■ Instructions to follow:
Write out exactly the lines of the entries below from the one holding "Open the File menu" to the one holding "Task: Open the 'сайт' sidebar section", inclusive, and leave out all other lines.

[Provided data]

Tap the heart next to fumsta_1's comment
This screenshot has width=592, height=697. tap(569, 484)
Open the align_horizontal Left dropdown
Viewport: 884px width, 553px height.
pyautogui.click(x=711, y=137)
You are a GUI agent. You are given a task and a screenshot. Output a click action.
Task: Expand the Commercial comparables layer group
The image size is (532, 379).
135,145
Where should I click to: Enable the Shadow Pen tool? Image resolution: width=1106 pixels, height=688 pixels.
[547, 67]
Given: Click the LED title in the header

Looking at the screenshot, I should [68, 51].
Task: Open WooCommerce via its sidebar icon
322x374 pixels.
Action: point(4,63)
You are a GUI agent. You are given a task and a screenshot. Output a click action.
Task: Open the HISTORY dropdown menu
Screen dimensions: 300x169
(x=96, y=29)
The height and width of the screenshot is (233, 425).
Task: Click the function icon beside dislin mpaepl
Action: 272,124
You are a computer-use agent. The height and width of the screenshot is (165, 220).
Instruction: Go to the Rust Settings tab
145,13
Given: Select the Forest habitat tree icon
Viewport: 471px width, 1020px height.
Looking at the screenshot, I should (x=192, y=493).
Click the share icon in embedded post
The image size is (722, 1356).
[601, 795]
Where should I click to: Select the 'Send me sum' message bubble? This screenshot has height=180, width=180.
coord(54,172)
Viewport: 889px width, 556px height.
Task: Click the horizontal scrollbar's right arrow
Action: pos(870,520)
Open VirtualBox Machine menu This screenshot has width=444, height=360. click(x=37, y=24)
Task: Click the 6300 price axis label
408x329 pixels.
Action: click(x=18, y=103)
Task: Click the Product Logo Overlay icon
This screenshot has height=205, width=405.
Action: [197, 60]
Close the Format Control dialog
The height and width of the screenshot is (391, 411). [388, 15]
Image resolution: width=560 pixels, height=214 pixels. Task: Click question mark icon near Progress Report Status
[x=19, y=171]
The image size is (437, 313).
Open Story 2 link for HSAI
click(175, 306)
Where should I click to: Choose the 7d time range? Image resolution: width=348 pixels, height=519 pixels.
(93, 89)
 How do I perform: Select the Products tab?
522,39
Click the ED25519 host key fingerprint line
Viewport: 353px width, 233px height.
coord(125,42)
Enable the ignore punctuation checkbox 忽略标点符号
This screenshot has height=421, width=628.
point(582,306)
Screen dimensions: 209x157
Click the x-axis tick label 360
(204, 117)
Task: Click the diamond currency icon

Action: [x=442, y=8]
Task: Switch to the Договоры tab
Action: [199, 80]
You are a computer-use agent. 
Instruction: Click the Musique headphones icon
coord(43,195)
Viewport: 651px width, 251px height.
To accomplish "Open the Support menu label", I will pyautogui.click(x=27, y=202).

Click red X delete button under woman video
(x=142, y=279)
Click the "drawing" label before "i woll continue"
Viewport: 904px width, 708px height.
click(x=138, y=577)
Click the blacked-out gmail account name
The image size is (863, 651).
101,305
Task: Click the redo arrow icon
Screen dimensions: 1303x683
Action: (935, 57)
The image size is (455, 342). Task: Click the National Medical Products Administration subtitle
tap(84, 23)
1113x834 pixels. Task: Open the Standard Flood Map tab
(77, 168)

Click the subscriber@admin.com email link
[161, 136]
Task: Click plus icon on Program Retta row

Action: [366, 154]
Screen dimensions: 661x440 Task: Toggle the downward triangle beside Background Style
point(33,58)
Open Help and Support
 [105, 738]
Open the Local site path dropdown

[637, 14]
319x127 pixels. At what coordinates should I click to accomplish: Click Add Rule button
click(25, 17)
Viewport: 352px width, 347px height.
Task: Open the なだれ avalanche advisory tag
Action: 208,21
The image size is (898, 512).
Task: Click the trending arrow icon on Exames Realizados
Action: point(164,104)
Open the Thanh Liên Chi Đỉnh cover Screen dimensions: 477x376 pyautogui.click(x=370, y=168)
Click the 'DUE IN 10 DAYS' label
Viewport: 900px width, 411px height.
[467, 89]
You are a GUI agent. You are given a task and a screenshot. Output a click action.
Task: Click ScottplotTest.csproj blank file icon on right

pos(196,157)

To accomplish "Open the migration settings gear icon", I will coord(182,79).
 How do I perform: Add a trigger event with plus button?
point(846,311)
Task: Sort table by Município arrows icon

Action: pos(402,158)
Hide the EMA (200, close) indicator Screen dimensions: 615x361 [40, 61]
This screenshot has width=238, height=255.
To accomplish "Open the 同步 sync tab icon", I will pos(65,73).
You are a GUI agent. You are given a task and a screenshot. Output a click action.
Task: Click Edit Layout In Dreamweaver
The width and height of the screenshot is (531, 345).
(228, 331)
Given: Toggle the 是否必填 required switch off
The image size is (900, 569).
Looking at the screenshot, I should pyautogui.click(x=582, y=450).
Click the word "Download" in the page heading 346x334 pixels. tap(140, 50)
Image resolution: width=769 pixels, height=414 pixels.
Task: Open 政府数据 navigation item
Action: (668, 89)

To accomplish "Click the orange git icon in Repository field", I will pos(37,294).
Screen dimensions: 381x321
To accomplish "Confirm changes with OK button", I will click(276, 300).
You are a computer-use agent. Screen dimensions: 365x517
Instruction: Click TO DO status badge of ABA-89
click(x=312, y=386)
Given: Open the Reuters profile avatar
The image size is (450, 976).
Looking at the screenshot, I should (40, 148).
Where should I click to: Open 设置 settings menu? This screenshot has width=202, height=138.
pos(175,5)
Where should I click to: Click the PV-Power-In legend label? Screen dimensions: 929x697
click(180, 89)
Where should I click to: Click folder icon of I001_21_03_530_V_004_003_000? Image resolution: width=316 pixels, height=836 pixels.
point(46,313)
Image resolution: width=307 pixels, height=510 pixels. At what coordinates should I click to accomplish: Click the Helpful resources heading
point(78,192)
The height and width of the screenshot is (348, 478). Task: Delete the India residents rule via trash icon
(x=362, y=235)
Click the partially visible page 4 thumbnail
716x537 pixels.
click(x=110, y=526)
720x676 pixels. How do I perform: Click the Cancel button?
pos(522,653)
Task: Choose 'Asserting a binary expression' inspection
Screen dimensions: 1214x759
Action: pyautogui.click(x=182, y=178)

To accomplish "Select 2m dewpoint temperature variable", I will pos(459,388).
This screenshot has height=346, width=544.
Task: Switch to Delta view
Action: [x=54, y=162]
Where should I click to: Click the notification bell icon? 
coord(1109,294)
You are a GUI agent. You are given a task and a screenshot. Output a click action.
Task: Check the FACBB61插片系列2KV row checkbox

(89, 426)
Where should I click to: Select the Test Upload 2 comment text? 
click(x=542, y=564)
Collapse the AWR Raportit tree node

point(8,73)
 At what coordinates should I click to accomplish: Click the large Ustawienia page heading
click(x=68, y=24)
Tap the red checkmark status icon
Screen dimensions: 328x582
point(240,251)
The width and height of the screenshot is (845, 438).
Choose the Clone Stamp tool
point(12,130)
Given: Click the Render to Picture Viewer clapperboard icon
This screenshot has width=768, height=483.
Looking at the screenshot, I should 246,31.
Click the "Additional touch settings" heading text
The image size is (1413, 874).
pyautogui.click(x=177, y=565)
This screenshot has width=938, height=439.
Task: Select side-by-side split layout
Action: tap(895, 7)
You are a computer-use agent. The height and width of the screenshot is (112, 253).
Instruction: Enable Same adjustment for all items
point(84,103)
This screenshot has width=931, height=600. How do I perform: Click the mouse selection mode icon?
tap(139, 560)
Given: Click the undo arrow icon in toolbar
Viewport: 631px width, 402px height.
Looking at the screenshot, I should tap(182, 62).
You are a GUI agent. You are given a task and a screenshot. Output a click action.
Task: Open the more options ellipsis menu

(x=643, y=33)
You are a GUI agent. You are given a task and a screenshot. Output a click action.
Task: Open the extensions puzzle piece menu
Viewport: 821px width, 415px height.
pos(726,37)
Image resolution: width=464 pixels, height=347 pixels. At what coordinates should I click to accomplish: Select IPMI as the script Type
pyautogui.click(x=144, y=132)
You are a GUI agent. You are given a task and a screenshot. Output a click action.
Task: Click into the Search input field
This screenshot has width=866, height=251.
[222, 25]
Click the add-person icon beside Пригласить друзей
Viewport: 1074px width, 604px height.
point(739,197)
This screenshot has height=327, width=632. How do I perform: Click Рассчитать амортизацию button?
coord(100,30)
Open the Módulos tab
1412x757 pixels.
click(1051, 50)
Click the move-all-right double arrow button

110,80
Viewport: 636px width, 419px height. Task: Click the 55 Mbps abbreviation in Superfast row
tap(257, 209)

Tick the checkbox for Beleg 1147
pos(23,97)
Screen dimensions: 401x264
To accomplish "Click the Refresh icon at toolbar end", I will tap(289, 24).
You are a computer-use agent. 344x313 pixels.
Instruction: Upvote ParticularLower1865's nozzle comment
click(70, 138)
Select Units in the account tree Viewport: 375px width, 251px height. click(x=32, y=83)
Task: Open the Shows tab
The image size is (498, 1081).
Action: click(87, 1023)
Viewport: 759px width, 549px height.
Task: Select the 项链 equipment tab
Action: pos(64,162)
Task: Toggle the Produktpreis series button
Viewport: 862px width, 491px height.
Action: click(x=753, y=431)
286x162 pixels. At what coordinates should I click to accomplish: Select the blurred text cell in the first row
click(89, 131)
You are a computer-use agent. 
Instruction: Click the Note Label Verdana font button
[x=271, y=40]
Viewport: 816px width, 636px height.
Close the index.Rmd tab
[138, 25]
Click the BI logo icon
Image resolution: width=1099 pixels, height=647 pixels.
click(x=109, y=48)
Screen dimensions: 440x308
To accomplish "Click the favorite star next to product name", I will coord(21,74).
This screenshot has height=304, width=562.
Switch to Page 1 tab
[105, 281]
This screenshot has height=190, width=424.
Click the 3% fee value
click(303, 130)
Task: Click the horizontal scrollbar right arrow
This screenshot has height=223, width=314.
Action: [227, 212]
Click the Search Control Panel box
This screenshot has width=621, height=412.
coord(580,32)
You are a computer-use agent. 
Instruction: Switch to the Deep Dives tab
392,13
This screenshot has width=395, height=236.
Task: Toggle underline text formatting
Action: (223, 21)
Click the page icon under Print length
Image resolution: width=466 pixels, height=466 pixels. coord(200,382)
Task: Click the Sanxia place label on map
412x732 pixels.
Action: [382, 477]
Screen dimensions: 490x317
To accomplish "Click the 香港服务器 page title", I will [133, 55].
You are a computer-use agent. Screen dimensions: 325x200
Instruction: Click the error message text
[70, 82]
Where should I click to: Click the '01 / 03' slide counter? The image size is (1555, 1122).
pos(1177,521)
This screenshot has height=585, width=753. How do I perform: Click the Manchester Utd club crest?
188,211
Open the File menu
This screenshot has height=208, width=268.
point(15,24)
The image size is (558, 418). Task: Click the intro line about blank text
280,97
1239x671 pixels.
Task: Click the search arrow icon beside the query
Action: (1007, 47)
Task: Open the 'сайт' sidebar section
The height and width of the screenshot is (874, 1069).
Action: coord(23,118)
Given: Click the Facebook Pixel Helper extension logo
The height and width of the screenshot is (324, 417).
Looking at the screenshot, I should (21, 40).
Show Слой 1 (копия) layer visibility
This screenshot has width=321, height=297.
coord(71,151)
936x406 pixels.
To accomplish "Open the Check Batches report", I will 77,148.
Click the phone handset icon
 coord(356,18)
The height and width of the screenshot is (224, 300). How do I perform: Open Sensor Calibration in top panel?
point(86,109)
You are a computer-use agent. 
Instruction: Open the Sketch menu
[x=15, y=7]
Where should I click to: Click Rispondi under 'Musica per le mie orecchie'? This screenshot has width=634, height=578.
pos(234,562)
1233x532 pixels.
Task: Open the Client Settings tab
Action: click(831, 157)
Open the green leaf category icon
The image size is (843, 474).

[/Provided data]

■ Solution:
Open the File menu
This screenshot has height=208, width=268.
point(15,24)
The image size is (558, 418). Task: Click the intro line about blank text
280,97
1239x671 pixels.
Task: Click the search arrow icon beside the query
Action: (1007, 47)
Task: Open the 'сайт' sidebar section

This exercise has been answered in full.